● Given text
Start of Block

Coating bacteria increases microbial fuel cell potential

Scientists at Nanyang Technological University have created an anode for microbial fuel cells (MFCs) by coating live, electroactive bacteria with an electrically conductive polymer. The coated bacteria showed 23 times less electrical resistance than uncoated bacteria, a fivefold increase in electricity generation, and 14 times the power density in a MFC’s anode. 

Self-powering pacemaker

Rice University researchers have developed a battery-less, wireless pacemaker that can be implanted directly into a patient’s heart. The pacemaker harvests power from radio frequency radiation from an external battery pack – which in the prototype is functional when a few centimetres from the pacemaker. The device’s chip is 4mm wide and includes a receiving antenna, an AC to DC rectifier, a power management unit and a pacing activation signaller. The device has been tested in a pig to tune its heartrate from 100 to 172 beats per minute. 

Turning ambient moisture into hydrogen

Researchers at RMIT University have developed a solar ‘paint’ that can absorb water vapour and split it to generate hydrogen – which can then be used as an energy source. This is made possible by the paint – ink – containing synthetic molybdenum-sulphide which acts as a semi-conductor and moisture absorber and that also catalyses the splitting of water – found in the air – into its constituent parts. This is combined with titanium oxide particles to absorb solar energy, thus providing the power needed for the splitting. The ink could be applied to insulating surfaces such as glass or could be incorporated into future solar cell design.

End of Block

● Information
Start of Block

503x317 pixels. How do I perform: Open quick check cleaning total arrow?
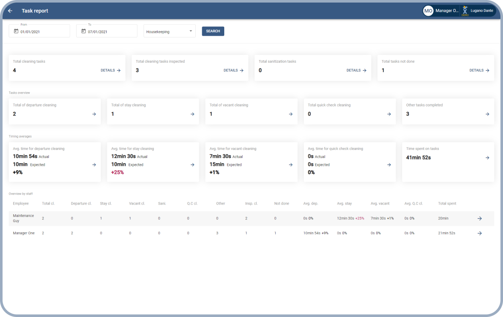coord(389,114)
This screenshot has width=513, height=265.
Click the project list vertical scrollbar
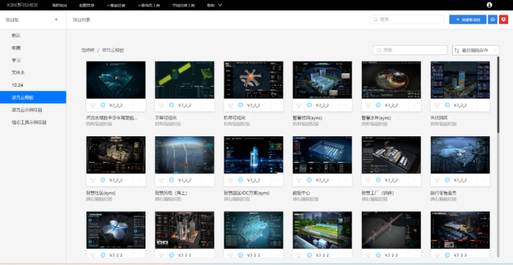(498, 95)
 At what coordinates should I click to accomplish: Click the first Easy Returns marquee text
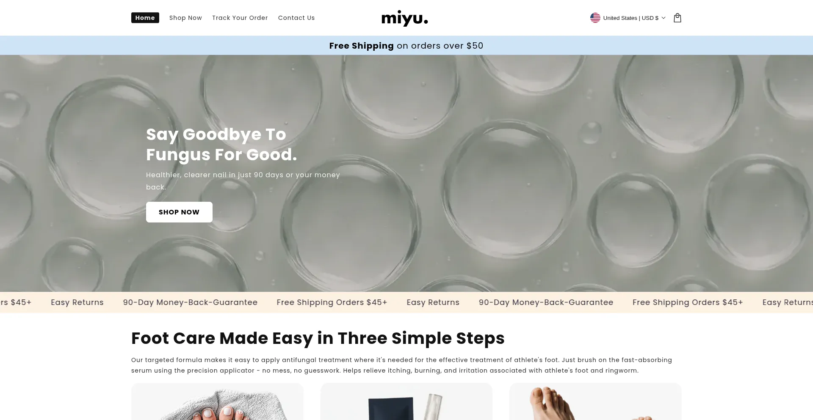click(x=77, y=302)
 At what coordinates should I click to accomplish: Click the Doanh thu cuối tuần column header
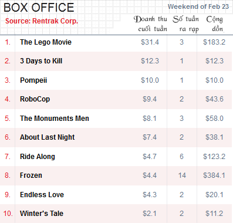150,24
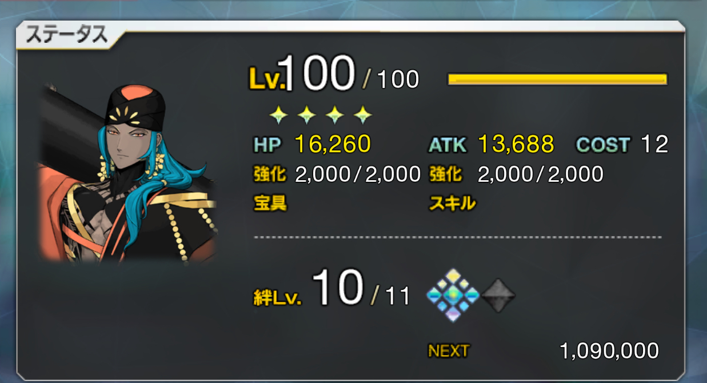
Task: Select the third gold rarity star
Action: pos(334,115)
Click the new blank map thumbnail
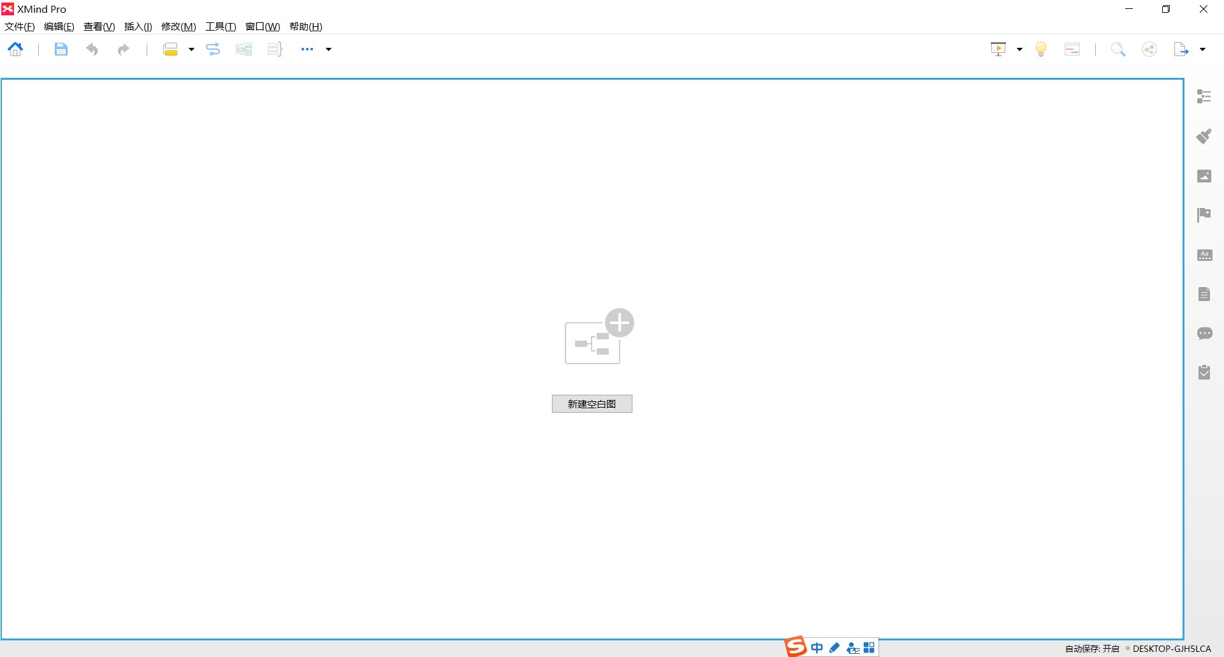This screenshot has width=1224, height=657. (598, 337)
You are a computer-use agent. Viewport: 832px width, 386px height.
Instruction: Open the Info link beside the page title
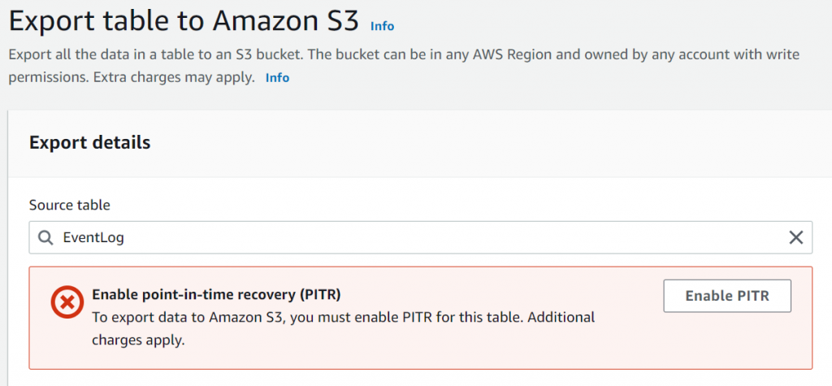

End of Block
Start of Block

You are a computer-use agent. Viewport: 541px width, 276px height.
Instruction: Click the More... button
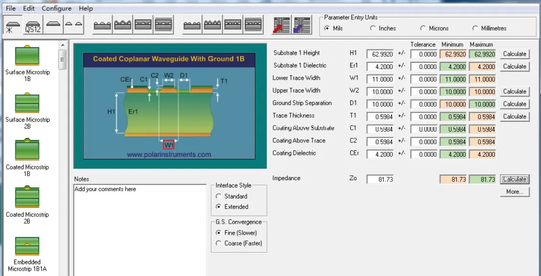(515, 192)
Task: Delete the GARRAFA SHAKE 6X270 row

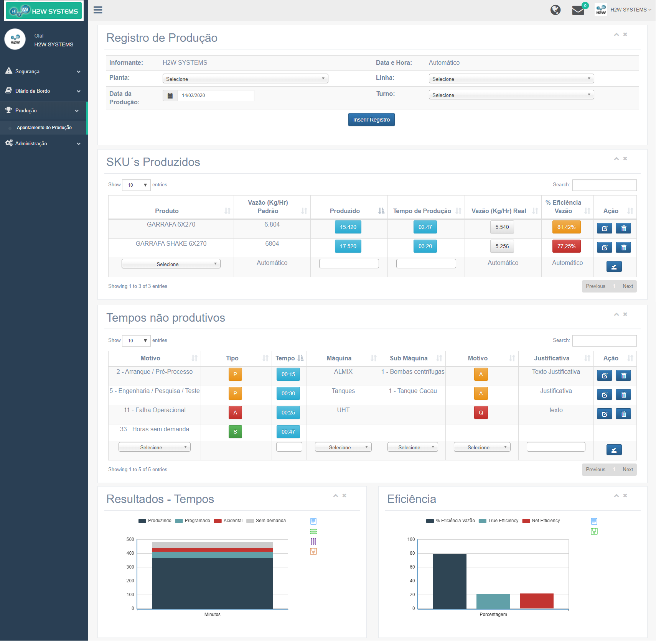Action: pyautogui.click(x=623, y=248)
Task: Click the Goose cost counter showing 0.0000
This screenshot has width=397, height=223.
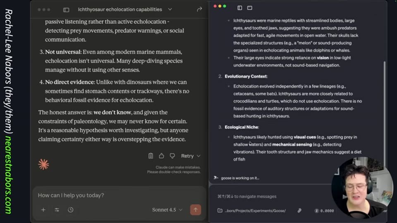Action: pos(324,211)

End of Block
Start of Block

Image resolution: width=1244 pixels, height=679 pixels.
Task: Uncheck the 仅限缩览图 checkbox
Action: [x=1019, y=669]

End of Block

● Work task 1
In the energy technology text, how wide is the chip in the battery-less pacemaker?
● Work task 2
Extend the energy technology text past its final sentence.
The records come from a different source than the text.

● Written answer 1
4mm

● Written answer 2
Flexible energy harvester

North Carolina State University scientists have designed a proof of concept of a flexible thermoelectric energy harvester. The device uses a liquid metal of gallium and indium – known as EGaln – a non-toxic alloy that exhibits low resistance to connect the thermoelectric harvesters. Low resistance means more power. Liquid metal also enables the device to self-heal: if a connection is broken the liquid metal will reconnect. Future work will focus on improving the device’s efficiency by further reducing the resistance. 

Urine as a power source

Pee Power uses technology developed by scientists at the Bristol Bioenergy Centre (BBiC) to use urine as a power source for things such as lights and mobile phones. Pee Power is being installed at British music festival Glastonbury where there will be a 40-person Pee Power urinal. The technology uses a microbial fuel cell, the bacteria inside of which consume the urine and produce electrons in the process. These electrons are then sent through an electrical circuit where it can be used to power electronic devices. At the festival Pee Power will use the 1000 litres of urine produced per day to power 10 information panels.   

Japanese company creates several devices that can scavenge heat to make electricity 

Japanese company KELK plans to launch three thermoelectric energy harvesting products in June 2017. These are:

1) Thermoelectric EH*1 Device – this generates electricity by being placed on a heat-emitting machine. It uses the electricity to power its sensors and wireless module for on-site monitoring. 

2) Stand-Alone Thermoelectric Generation Power Source Unit – this is capable of generating electricity from being placed near a camp fire or stove and can charge mobile devices.

3) Waste Heat Recovery Unit – recovers waste heat from industrial machine such as furnaces.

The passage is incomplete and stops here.